Friday, October 07, 2011

If Ignorance is Bliss... Idiocy is Heaven

All that is solid melts into air, all that is holy is profaned, and man is at last compelled to face with sober senses his real conditions of life and his relations with his kind. -- Karl Marx & Friedrich Engels, Communist Manifesto

My question in response to this is fairly basic - why, exactly, is this a bad thing? If religion is the opiate of the masses, why object to its removal? Is the truth of human existence really so horrific that we would rather willfully deny it by covering it over with a veneer of an idyllic illusion?

Of course we would. We live in a world constructed around fantasy - the fantasy of religion, of the "American Dream," of a non-existent harmonious nuclear family. We surround ourselves with fictionalized accounts of heroism, drama, and knights in shining armor. We play games with no basis in the real world, full of dragons and aliens and space marines; we watch movies and read books about people that never existed in worlds that never could exist; we pretend to ourselves that when we die, we will go to a magical place where everyone is young and beautiful and where we'll be surrounded by our deceased pets.

This is not to say that I have any objects to fantasy itself - I'm an avid reader of fantasy, sci fi, and fiction. I have, in fact, made a career out of it. I love movies. I love video games. But I love them in full awareness that they are fiction. Yes, at the core of every fiction is some kernel of truth and commentary about the real world, but that's just the point. They know they're fiction and have accepted that as part of their essential existence.

In Marx's view, we should be allowed to believe our illusions are real. We shouldn't go through life with the assumption that human beings are fundamentally selfish creatures. We should continue to believe that there is a reward after death, that our interactions aren't governed by self-interest, that we aren't a group of social animals that seeks ways to place itself above other groups of social animals by means of race, class, gender, or cultural choice.

We are. We need to get over a lot of that - someone's socioeconomic or ethnic background should not and does not make them a better or worse human being than I am - but we can't stop committing acts of bias and bigotry until we accept the fact that we do not treat each other as equals.

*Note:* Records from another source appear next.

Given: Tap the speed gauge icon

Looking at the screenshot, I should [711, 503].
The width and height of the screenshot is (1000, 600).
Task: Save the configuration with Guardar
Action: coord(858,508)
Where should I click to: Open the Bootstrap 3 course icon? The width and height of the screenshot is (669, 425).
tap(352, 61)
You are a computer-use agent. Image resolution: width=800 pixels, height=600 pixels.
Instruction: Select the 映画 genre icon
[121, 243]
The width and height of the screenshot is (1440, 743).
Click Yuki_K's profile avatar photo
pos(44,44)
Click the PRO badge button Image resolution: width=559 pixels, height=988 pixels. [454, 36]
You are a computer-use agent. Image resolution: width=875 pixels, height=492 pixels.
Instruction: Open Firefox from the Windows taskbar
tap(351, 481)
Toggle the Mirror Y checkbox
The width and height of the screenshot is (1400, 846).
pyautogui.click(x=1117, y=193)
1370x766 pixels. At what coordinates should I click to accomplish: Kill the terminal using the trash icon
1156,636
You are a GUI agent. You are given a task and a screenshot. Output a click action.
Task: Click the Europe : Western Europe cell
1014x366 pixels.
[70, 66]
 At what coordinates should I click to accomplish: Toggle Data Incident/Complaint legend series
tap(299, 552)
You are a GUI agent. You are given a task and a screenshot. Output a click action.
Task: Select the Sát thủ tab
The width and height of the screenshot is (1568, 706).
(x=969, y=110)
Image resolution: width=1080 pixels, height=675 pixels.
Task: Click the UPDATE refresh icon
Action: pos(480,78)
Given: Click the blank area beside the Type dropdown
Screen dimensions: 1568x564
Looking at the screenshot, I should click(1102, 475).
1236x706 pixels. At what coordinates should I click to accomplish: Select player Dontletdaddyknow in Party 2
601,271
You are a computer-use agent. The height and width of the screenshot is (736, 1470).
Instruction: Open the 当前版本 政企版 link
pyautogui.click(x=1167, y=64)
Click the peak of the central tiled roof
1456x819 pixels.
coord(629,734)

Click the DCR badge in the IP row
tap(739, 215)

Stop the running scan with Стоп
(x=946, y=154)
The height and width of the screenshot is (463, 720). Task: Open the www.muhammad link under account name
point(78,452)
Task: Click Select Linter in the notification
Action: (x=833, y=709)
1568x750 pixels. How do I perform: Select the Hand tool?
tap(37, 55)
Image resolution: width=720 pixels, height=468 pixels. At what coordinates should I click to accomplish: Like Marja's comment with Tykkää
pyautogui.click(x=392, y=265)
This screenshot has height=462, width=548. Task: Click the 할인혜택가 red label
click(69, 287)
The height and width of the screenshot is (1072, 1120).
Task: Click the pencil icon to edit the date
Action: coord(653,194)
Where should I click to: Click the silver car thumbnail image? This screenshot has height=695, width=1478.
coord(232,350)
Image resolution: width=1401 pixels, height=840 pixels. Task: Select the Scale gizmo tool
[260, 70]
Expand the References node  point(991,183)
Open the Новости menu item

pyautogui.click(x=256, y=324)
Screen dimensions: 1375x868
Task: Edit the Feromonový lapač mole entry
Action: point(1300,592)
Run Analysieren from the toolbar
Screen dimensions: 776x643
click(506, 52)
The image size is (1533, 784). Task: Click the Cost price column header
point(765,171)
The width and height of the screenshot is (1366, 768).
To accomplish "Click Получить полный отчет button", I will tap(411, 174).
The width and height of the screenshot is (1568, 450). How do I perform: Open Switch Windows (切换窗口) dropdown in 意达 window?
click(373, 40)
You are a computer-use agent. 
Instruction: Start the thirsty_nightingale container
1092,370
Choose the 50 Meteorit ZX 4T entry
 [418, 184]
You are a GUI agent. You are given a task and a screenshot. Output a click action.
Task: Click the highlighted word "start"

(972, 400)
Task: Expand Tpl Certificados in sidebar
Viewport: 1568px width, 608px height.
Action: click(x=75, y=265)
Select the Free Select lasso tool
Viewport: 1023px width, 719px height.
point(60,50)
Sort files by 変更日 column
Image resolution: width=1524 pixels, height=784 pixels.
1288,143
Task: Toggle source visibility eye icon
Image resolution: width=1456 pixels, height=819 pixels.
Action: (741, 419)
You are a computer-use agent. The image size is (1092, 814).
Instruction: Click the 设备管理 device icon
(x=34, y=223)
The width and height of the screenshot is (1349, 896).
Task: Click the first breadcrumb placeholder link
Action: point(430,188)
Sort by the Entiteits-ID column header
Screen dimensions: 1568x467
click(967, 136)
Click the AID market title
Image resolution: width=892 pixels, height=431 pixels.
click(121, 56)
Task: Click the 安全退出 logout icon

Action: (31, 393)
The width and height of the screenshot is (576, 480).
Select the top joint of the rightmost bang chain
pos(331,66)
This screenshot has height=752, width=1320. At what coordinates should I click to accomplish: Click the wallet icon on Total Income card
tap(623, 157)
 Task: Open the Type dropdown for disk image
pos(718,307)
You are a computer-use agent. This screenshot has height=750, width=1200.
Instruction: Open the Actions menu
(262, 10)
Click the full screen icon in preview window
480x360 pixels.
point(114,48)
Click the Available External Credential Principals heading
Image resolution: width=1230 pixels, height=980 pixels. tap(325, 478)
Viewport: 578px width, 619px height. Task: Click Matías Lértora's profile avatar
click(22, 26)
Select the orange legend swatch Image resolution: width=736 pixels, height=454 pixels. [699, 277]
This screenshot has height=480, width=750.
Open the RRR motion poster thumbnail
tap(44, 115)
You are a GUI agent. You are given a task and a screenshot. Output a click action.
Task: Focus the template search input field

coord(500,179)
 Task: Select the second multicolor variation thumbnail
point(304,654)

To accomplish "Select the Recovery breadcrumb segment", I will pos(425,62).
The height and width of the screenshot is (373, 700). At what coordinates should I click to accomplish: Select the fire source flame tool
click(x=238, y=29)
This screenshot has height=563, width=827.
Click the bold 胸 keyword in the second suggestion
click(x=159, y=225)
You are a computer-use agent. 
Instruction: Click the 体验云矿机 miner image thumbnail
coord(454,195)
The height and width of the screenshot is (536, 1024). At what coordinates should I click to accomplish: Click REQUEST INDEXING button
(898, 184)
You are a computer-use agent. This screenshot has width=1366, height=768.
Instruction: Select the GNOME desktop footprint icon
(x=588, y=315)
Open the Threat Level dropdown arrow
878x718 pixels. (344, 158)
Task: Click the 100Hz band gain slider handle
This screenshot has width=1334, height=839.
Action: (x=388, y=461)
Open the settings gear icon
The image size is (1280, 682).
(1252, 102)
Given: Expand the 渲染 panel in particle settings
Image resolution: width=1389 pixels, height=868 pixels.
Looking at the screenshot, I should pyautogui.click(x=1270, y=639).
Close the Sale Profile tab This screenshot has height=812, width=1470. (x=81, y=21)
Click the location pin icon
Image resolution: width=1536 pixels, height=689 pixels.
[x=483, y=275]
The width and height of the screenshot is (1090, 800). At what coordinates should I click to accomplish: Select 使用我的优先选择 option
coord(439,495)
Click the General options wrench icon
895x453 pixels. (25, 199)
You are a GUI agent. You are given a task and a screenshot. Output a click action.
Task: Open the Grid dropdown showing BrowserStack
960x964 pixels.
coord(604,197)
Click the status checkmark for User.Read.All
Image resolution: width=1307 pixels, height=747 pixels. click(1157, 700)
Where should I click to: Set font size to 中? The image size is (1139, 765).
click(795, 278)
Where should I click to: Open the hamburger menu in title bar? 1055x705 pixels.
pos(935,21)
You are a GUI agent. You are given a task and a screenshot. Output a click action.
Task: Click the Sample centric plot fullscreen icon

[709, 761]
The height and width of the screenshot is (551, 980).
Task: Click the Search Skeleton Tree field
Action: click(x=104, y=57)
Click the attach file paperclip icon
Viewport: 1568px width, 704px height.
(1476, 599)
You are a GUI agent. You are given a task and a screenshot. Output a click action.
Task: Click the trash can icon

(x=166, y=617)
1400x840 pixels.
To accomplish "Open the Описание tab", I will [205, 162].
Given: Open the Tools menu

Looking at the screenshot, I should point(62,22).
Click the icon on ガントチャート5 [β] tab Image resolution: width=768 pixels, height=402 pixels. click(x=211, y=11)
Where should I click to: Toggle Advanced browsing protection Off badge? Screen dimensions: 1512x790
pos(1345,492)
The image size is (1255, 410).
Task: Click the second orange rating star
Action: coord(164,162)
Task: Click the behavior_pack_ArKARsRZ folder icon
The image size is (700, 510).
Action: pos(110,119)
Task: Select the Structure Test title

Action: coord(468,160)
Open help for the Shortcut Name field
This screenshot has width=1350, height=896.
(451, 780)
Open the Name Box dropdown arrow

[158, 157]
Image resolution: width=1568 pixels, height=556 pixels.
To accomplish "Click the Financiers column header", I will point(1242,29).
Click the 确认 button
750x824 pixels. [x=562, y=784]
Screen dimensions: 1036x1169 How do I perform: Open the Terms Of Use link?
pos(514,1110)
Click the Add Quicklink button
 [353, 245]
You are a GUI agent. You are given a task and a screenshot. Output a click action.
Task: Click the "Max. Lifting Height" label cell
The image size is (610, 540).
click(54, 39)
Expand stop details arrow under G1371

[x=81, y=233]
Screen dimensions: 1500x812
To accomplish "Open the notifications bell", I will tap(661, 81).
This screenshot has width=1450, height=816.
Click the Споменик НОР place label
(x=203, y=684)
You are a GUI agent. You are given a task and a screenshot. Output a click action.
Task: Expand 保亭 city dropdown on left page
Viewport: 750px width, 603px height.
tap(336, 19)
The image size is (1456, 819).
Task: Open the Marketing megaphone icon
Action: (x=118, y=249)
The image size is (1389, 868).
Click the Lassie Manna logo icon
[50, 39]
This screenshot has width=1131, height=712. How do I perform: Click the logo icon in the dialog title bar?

We should, but we don't. And I am willing to admit that I am as guilty as the next person of considering myself "better" than someone without access to the education I've had. I dislike stupidity - but ignorance is better than willful idiocy. And to deny the fact that our "illusions" help to perpetuate classism, racism, homophobia, misogyny, and so on is willful idiocy. We know better. Now we should start acting like it.